◆ **SOURCE EXCERPT**
Effective chunking with 2×2 grid

Memory champion Wang Feng uses a very simple and efficient chunking method. Wang Feng is arguably the fastest mnemonist alive, so his method works. The simplicity of this method is only superficial, and you need a lot of practicing to master it – more than other methods we teach. Influenced by the structure of his native Chinese he uses very simple markers and then chunks the simple markers in 2×2 grid and remembers the whole grid as one more complex marker.

If you work with definitions and formulas you do not have enough details to create complex markers from the text. Instead, we recommend creating simple markers. Simple markers look like pictograms, clip-arts, characters, icons: a very simple depiction of complex ideas. If you want examples use google image search with search tools -> type -> clipart turned on. Our 20 images exercise uses this sort of images, and many students find very challenging to work with this sort of abstraction.

◆ **GIVEN ENTRIES**
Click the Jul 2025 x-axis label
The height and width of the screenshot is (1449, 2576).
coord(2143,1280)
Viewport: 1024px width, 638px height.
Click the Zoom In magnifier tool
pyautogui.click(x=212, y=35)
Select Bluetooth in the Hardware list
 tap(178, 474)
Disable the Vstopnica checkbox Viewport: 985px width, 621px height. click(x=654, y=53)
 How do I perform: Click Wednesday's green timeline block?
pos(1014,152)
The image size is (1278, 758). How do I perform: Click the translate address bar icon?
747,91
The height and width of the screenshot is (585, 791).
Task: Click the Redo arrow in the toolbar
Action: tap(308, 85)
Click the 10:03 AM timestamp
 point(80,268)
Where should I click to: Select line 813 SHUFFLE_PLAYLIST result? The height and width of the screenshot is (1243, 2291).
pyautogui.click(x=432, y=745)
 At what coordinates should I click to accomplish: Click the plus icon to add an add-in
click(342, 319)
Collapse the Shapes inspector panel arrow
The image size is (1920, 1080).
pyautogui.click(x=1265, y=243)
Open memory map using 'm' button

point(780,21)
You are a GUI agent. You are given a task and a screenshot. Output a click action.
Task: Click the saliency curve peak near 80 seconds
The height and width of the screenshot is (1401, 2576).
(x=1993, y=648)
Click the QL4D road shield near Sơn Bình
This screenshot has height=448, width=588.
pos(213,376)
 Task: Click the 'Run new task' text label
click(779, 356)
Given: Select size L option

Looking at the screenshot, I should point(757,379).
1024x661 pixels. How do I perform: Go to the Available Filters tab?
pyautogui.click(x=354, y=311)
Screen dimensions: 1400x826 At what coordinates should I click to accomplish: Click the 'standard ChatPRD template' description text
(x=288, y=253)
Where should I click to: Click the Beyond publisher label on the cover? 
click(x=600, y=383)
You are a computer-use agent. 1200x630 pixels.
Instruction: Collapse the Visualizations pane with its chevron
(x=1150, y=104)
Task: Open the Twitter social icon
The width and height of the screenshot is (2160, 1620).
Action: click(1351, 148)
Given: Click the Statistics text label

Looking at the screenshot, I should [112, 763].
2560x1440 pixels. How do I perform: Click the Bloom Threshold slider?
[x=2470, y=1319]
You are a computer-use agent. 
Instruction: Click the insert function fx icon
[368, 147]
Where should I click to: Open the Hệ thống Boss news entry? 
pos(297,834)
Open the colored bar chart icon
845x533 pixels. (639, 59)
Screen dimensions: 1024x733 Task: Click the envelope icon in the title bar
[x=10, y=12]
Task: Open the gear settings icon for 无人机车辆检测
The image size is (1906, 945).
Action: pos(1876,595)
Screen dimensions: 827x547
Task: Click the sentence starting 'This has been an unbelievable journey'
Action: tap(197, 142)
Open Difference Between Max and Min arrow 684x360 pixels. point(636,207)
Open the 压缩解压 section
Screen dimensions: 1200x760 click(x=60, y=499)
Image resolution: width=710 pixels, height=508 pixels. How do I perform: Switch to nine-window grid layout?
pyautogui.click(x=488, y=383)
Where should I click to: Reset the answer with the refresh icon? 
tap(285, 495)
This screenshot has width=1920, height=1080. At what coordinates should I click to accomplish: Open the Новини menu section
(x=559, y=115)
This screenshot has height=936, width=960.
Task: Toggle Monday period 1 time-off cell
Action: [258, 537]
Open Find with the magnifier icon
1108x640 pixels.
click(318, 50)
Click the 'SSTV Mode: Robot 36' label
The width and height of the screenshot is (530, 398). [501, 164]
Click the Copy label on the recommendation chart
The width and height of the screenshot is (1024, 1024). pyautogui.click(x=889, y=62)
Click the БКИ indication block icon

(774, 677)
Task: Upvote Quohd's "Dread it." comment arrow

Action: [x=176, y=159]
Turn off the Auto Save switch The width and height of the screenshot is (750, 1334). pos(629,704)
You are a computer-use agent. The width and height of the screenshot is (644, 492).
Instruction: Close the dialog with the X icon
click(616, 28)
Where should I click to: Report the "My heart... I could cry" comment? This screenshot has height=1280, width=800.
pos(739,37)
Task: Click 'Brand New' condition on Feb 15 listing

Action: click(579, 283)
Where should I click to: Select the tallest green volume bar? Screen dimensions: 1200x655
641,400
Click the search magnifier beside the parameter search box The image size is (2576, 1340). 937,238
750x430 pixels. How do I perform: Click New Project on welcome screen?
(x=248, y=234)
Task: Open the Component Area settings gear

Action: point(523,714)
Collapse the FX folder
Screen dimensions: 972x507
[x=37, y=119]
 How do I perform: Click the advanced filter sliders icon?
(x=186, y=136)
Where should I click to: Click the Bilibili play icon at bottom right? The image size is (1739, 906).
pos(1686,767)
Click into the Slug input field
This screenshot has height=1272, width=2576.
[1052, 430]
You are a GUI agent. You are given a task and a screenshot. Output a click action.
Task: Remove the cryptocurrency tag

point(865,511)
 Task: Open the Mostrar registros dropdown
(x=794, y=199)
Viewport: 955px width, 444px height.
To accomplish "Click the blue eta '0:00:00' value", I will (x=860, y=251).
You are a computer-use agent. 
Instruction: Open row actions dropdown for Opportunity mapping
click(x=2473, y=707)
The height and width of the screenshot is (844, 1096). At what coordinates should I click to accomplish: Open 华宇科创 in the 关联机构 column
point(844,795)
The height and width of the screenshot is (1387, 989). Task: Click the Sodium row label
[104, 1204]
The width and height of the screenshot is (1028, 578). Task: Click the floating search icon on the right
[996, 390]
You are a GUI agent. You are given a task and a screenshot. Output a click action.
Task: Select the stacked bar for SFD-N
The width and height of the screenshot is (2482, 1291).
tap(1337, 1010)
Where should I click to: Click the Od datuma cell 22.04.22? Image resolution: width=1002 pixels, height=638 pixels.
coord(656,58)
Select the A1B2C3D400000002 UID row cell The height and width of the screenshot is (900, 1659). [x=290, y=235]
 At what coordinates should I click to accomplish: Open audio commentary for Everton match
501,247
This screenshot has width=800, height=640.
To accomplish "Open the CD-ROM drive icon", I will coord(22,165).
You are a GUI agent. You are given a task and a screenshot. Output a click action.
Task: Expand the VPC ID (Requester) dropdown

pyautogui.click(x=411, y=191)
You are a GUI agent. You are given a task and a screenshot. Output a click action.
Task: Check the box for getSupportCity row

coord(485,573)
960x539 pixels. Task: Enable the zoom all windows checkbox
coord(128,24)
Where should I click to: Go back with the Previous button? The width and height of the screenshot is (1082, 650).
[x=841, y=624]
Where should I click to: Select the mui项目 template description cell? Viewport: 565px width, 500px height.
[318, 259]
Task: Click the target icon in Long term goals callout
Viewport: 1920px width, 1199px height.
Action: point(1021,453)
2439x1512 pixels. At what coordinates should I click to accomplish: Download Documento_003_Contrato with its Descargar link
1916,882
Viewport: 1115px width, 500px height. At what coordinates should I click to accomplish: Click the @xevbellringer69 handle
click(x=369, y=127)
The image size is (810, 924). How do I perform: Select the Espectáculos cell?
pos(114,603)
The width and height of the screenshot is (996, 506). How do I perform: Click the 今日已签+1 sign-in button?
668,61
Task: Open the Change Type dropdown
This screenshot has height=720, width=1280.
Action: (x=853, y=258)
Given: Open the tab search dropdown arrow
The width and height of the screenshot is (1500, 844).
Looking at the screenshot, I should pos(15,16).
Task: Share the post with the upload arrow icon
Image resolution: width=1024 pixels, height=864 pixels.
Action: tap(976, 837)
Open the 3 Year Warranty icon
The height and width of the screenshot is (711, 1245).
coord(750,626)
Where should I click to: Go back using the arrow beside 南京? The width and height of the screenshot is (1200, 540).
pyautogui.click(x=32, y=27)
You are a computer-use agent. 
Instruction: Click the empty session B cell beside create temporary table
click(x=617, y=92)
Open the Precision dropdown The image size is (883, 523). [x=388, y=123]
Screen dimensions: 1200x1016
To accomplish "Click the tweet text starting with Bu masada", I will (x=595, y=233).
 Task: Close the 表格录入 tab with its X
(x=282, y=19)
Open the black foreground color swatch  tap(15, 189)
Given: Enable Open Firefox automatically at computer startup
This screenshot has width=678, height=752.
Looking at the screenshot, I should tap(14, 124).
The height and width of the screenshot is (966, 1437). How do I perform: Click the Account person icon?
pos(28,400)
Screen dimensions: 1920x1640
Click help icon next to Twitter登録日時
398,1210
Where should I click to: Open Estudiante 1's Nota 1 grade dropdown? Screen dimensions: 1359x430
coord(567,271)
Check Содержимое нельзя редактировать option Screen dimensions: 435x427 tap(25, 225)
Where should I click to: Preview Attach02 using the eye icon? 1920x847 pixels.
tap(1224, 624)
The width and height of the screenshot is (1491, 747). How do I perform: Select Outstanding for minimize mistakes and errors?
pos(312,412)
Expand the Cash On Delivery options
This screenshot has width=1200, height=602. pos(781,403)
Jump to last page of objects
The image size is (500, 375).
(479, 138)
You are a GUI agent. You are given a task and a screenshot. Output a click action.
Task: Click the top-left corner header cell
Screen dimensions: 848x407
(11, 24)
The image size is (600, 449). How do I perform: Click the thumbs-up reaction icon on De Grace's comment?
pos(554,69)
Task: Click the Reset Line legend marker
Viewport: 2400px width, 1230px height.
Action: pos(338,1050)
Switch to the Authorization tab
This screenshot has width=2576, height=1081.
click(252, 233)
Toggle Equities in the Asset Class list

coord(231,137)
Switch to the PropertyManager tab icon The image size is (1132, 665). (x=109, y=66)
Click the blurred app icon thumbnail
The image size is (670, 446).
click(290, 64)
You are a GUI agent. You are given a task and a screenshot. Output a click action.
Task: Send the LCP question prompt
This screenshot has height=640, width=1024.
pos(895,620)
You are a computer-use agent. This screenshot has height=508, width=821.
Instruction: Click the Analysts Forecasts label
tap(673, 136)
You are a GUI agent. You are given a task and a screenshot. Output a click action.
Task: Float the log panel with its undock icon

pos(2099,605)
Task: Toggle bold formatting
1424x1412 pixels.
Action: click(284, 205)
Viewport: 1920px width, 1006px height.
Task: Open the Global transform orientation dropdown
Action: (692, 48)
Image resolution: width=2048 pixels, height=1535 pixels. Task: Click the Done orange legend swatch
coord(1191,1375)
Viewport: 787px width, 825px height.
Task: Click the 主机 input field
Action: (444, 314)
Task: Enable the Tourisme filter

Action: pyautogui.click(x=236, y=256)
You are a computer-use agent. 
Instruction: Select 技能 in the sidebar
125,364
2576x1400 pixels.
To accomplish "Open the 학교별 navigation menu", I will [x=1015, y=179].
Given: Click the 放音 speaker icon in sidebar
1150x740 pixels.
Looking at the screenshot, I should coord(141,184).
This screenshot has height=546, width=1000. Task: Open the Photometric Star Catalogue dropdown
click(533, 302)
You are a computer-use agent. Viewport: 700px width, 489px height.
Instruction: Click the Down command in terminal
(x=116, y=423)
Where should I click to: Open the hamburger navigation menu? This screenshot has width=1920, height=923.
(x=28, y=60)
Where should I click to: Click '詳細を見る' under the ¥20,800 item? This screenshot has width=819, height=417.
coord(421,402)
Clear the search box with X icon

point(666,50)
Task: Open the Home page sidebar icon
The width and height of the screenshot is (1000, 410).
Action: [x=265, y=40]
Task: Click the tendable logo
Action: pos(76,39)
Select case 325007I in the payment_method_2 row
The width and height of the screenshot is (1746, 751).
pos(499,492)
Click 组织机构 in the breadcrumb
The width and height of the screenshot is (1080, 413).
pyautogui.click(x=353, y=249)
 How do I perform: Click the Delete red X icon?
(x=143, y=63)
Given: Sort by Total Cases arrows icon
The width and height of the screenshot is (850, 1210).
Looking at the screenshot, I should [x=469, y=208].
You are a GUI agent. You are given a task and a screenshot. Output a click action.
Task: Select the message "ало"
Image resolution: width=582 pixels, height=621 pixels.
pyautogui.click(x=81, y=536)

◆ **REQUESTS**
A: Answer these questions using the chunking passage:
(i) Who does it call arguably the fastest mnemonist alive?
(ii) What influenced that person's chunking method?
(iii) Which exercise uses simple images of this sort?
B: Rewrite the stretch of the chunking passage from "Memory champion Wang" through "more complex marker.", replacing "grid" with "matrix" each time it appears.
C: Write the next part of the chunking passage, picking up after its last sentence.
The records have no connection to the chunking passage.

◆ **THE REPLIES**
A:
(i) Wang Feng
(ii) The structure of his native Chinese
(iii) The 20 images exercise

B:
Memory champion Wang Feng uses a very simple and efficient chunking method. Wang Feng is arguably the fastest mnemonist alive, so his method works. The simplicity of this method is only superficial, and you need a lot of practicing to master it – more than other methods we teach. Influenced by the structure of his native Chinese he uses very simple markers and then chunks the simple markers in 2×2 matrix and remembers the whole matrix as one more complex marker.

C:
An example:


How shall I create and structure markers for several things like in paragrath below:
“Such application contains a description of the relevant goods, the target market and competitors, ​​rough estimates regarding the size of the market, the price of goods, duration and cost of the work to create new products, the cost of production and profit margins…”

What I need to remember:
Rough estimates of
– Market Size
– The price of goods
– The cost of work
– Revenues
How do I do that?

Chunking 2×2 works quite well. You visualize the whole chunk at once. Very fast, and mo stories required. I learnt this method from Chinese memory champion Wang Feng
Lists of up to 16 items can be generated as 2×2 structure of 2×2 structures.That’s why our exercise has 20 items: to push beyond this limitation.

Why does a perfect grid have 4 items? Notice, quite often linking and chunking happens in a different context than marker creation. The context switching slows you down: remember multitasking exercises. The context switch is happening because our working memory is of limited size. The working memory size is 7+-2 objects. 4 X (objects for chunking) + (the resulting marker) + (the link to a previous marker) + (the room to place the resulting marker) = 7 objects! This means that this way we use all the working memory, and have no context switching.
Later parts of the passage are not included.